3 in 4 marketers from around the world report problems or challenges when trying to calculate ROI, finds Teradata [download page] in new survey results. The study, which looks at data-driven marketing opportunities and challenges, finds that most marketers believe that having access to the right data (something respondents are also finding challenging) would help them prove ROI. But troubles integrating and managing data are high on the list of roadblocks to calculating ROI.
The most frequently cited problem (among those identified) by marketers in calculating ROI is connecting marketing activities to specific earnings generated, a challenge cited by 44% of respondents. In fact, twice as many marketers have trouble connecting their activities to earnings generated than to specific spending (22%).
Data analysis and integration also prove problematic. 4 in 10 respondents said their problems calculating ROI stem from the lack of an integrated system to manage the necessary data. 3 in 10 struggle in performing data analysis at the campaign level.
Interestingly, 13% of respondents said they simply do not track marketing spending. 15% don’t measure ROI or otherwise didn’t find the question applicable, and 9% don’t experience any problems.
Which Questions Are Most Difficult to Answer?
With marketers enjoying increased responsibilities today, a number of questions follow them in their enhanced roles.
Besides looking at the different issues faced when calculating ROI, the Teradata study also examined the most challenging questions marketers have to answer in their role.
The top 5 (among the 11 questions identified), were:
- Which marketing initiatives are effective? (39%)
- How will marketing activities support company objectives? (32%)

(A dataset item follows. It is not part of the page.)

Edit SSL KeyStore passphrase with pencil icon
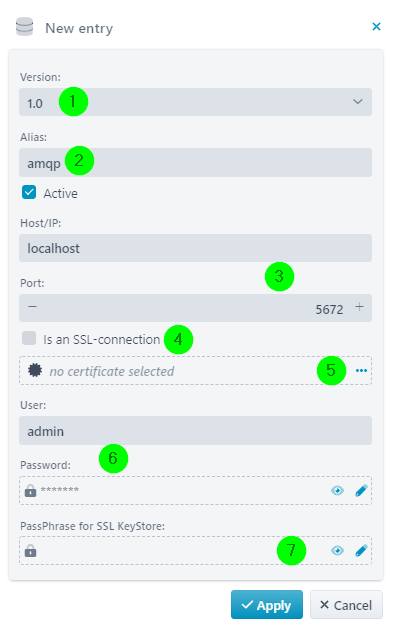Screen dimensions: 393x629 pos(361,550)
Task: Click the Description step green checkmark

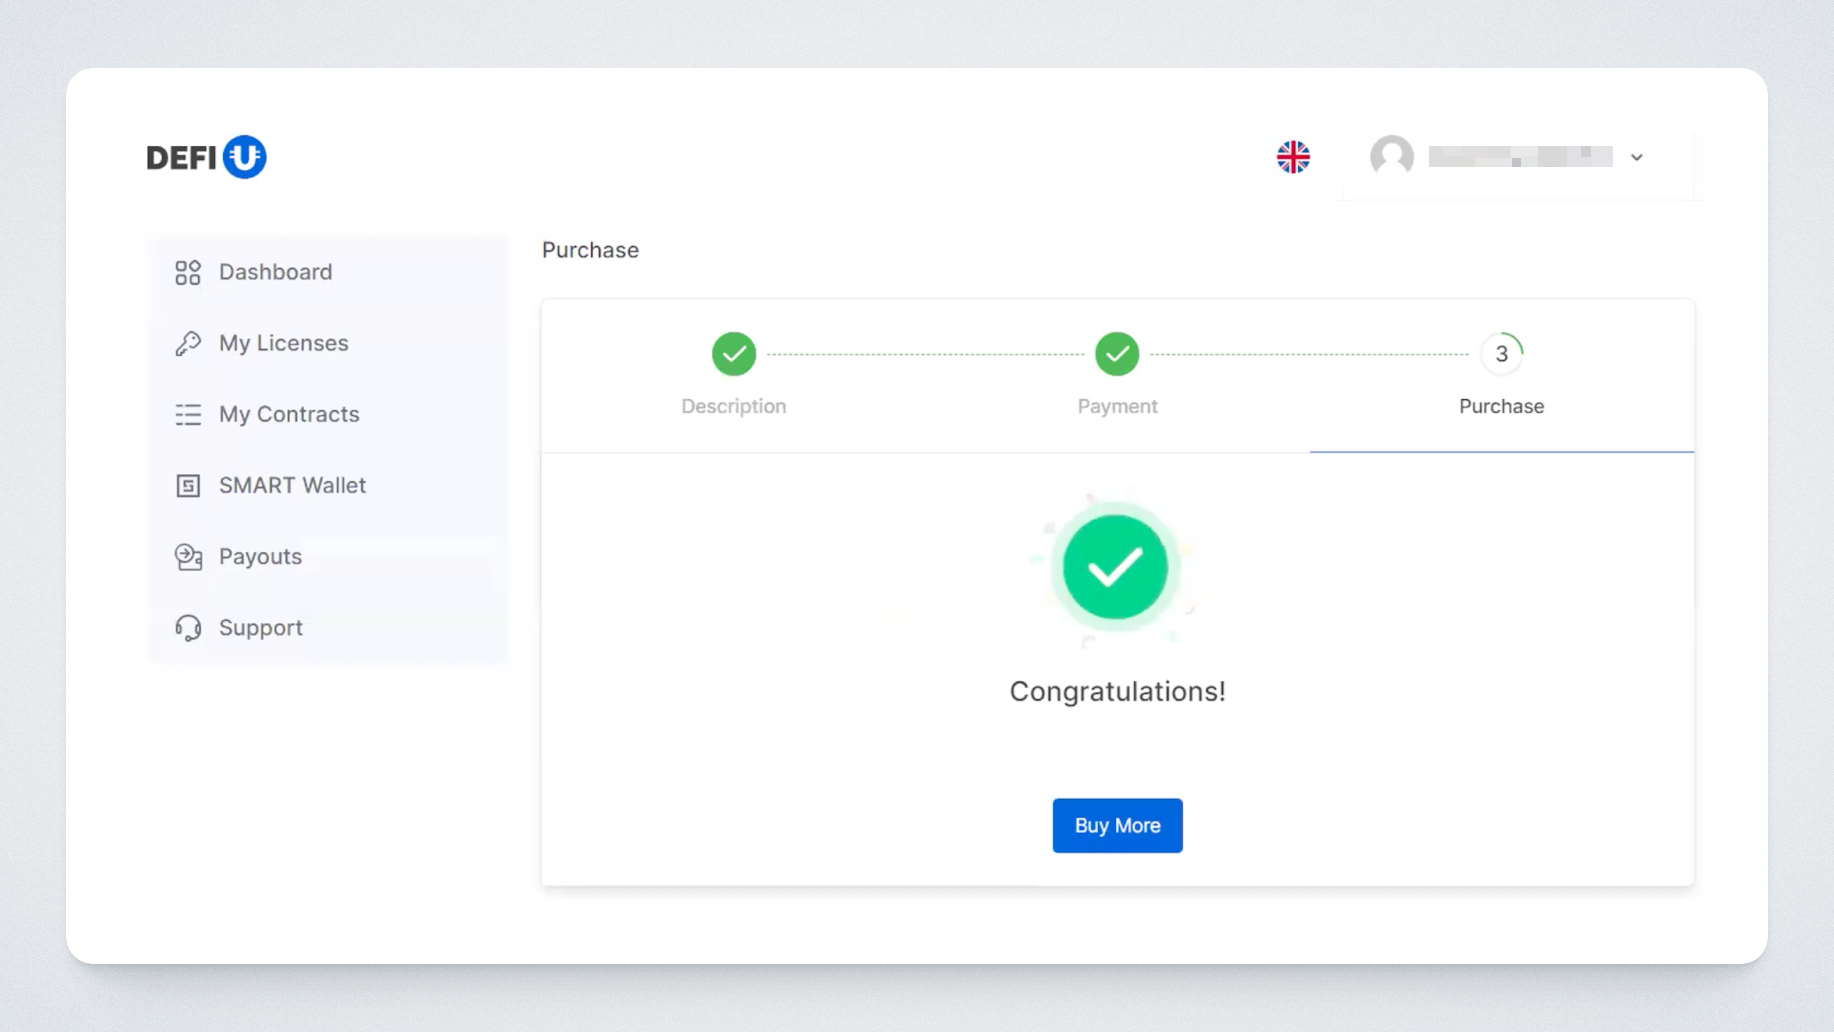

- How can [marketers] improve the customer experience? (31%)
- Which campaigns are driving higher revenue? (23%)
- Can [marketers] stretch the budget to support more initiatives? (20%).
These are broad issues, to be sure, but there’s an implied understanding that data insights could help answer them.
Notably, few marketers feel challenged by questions about their marketing efficiency. More surprisingly, only 12% said that questions about identifying their most profitable customers are challenging. Various studies (such as this and this) have suggested that marketers are having trouble identifying their best customers.
Respondents seem confident that they’ve figured out social media, too. Only 1 in 10 said they feel challenged by questions about what their social marketing strategy is or should be.
About the Data: The data is based on a global survey of more than 2,200 marketers. All respondents work in the marketing function (or are executives with responsibility for marketing) in companies with annual revenues greater than $100 million. The survey data was collected March through May of 2013.